We’ll note down the total cost of the items in that basket, typically using weighted averages to give more “weight” to more important items. Then we’ll note the year/month/period, too. By doing this at set intervals, we can get an idea of how the index is performing over time.


Why is CPI used?

A Consumer Price Index is a powerful benchmark for measuring developments in the economy. Specifically, it’s used to monitor the impact of inflation or deflation. This is useful for many reasons – governments can gain insights into their monetary policy decisions and calculate how much should be given to those with subsidized incomes. 


Calculating CPI

Let’s say that we’ve observed the following:

Year

Basket value

2014

$30

2015

$31

2016

$32

2017

$32

2018

$33

2019

$34


We could plot these values on a chart to see how the value of the basket changes year-by-year. What we see here is a steady increase.
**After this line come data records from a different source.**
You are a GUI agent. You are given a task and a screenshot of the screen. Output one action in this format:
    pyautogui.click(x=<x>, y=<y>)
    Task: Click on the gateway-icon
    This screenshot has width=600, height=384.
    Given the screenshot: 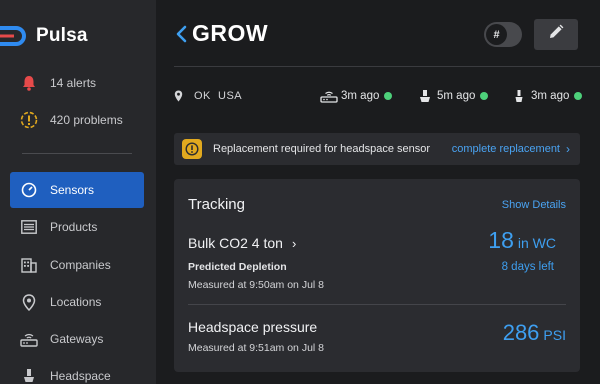 What is the action you would take?
    pyautogui.click(x=329, y=96)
That allows us to estimate that the costs of various goods and services in the basket are rising due to inflation.

First, we want to calculate CPI per year.  We take a base year (the one we’ll be using to compare with everything else) – let’s use 2014. Then, for every row in the table, we’ll perform the following calculation:


CPI = current year / base year * 100


Here’s our updated table:

Year

Basket value

CPI

2014

$30

100

2015

$31

103

2016

$32

107

2017

$32

107

2018

$33

110

2019

$34

113


Now, we can calculate inflation or deflation with the following formula:


(CPI in year two - CPI in year one) / CPI in year one * 100


For instance, we could say that inflation has risen by ~2.72% from 2018 to 2019, or by ~7% from 2014 to 2016. In the case of deflation, we’d expect a negative number.